Хочу не просто, как я делал до этого использовал CAPsMAN, но разграничить доступ к сети, как к адресам за точкой доступа, так и от адресов к сетям обслуживающим главный микротик.
В наличии роутер Mikrotik CCR1009-8G-1S-1S+ (tile) v6.40 на котором у меня развернута служба CAPsMAN и Mikrotik RB951Ui-2HnD v6.40 который выступает, как точка доступа Wi-Fi.
Так вот я хочу чтобы выдача IP адресов подключившимся к точке доступа, к примеру идентификатор подключения с именем SSID: OHRANA выдавались IP адреса из диапозона 172.26.26.0/24 и были ограничены VLAN“ом.
Подключаюсь к Mikrotik RB951Ui-2HnD и активирую, что настройки нужно брать с CAPsMAN сервиса.
После переключаюсь на главный Mikrotik и посредством GUI интерфейса утилиты Mikrotik произвожу настройку.
Winbox — IP&DNS — user&pass
Interfaces — вкладка VLAN — Add
Name:vlanWi-Fi_OHRANAMTU:1500ARP:enabledVLAN ID:8Interface:bridgeLAN
Создаю Address:
Winbox — IP&DNS — user&pass
IP — Address List — Add
Address: 172.26.26.1/24Interface:vlanWi-Fi_OHRANA
Настраиваю DHCP сервис для этого интерфейса:
Winbox — IP&DNS — user&pass
IP — DHCP Server — вкладка DHCP и запускаю DHCP Setup где настраиваю сервис автоматической выдачи адресов из указанному (по Вашему выбору диапозону).
После смотрю под каким интерфейсом в CAPsMAN главного роутера подключенный Mikrotik RB951Ui-2HnD обозначился:
Winbox — IP&DNS — user&pass — CAPsMAN — вкладка Radio, здесь
после перехожу во вкладку CAP Interface и нахожу интерфейс добавленного/подсоединенного Mikrotik“а. Далее нужно создать новый интерфейс где Master Interface выставить интерфейс подсоединенного Mikrotik и скопировать MAC адрес главного в поля:
MAC Address:Radio MAC:
а затем поменять один октет, если было 6C:3B:6B:DC:09:10 то сделать к примеру: 6C:3B:6B:DC:09:11
После чего пройтись по вкладкам характеризующим настройки Wi-Fi которые будут применены на этой точке доступа Mikrotik RB951Ui-2HnD с главного роутера.
Также не забываем, когда будем создавать конфигурацию Datapath указать в ней настройки подключения к VLAN в котором будут располагаться выдаваемые адреса для подключающихся:
Name: datapath5-OHRANABridge:bridgeLANVLAN Mode: use tagVLAN ID: 8
Так это часть по настройке CAPsMAN проста и я уже не один раз ее освящал в своих практических заметках своего блога.
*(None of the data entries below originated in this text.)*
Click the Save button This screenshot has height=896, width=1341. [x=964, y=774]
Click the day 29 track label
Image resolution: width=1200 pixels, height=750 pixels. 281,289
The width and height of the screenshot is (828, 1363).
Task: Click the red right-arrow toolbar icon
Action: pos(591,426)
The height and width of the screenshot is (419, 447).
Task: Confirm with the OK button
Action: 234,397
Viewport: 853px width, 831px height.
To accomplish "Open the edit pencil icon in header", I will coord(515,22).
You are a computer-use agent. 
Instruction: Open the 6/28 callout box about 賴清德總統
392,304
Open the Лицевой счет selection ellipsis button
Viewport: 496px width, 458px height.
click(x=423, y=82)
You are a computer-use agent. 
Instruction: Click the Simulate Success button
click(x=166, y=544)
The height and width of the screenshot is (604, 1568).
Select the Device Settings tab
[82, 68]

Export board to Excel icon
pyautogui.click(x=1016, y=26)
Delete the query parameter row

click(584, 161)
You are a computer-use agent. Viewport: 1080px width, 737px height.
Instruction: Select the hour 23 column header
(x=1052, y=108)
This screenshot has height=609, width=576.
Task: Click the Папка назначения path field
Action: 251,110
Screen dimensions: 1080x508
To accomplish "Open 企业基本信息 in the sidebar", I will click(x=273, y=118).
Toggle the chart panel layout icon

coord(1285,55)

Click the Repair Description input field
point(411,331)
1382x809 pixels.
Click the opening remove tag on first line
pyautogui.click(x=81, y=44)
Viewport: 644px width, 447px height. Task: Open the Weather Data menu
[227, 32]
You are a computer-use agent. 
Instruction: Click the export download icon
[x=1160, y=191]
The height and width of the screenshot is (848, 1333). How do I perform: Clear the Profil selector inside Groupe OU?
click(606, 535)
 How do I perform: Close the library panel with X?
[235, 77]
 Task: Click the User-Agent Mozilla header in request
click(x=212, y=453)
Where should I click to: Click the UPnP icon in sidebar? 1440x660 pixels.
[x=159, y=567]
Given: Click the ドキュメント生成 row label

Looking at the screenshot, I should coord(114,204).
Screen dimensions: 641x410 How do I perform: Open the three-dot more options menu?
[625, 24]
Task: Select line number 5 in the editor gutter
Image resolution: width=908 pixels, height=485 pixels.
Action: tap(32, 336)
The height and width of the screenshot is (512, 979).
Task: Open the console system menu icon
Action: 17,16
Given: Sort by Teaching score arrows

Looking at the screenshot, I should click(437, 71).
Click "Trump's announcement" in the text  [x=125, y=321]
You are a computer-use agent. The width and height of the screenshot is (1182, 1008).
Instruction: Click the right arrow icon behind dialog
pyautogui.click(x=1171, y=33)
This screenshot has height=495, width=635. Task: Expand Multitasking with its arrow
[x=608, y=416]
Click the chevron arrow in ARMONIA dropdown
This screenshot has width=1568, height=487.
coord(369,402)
Двигаюсь дальше.
Теперь нужно ограничить доступ из сети 172.26.26.0/24 в другие сети обслуживаемые главным микротиком, а делается это одним лишь правилом и списком.
Создаю список адресов закрепленных на главном Mikrotik“е:
Winbox — IP&DNS — user&pass — IP — Firewall, вкладка Address Lists — Add
Name: localAddress: 10.9.9.0/24
и так столько раз сколько у Вас сетей, главное чтобы поле name было одинакомым.
Создаю правило для работы ограничения подключения из сети Wi-Fi к другим сетям:
Winbox — IP&DNS — user&pass — IP — Firewall, вкладка Filter Rules, Add
вкладка General
Chain: forwardSrc. Address: 172.26.26.0/24
вкладка Advanced
Dst. Address List: выбираем список local
вкладка Action
Action: drop
На заметку: правило нужно разместить в самом верху где располагаются запрещающие правила.
Теперь те адреса которые попадают в список будут недоступны из сети Wi-Fi, что и требовалось. Итого и на этот раз использование VLAN пошло на пользу, а это значит что ничего из той сети не придет в локальную. Ах да что еще — нужно не забыть зарезать им скорость дабы всю полосу не съели:
Winbox — IP&DNS — user&pass — Queues, вкладка Simple Queues — Add
Name: ohranaTarget: 172.26.26.0/24Max Limit: (Target Upload) 5MMax Limit: (Target Download) 5M
и нажать Apply & OK. Либо еще меньше, либо же разобраться как настраиваются динамичные правила (об этом как нибудь позже).
А пока задача поставленная самому себе выполнена, до новых встреч, с уважением автор блога Олло Александр aka ekzorchik.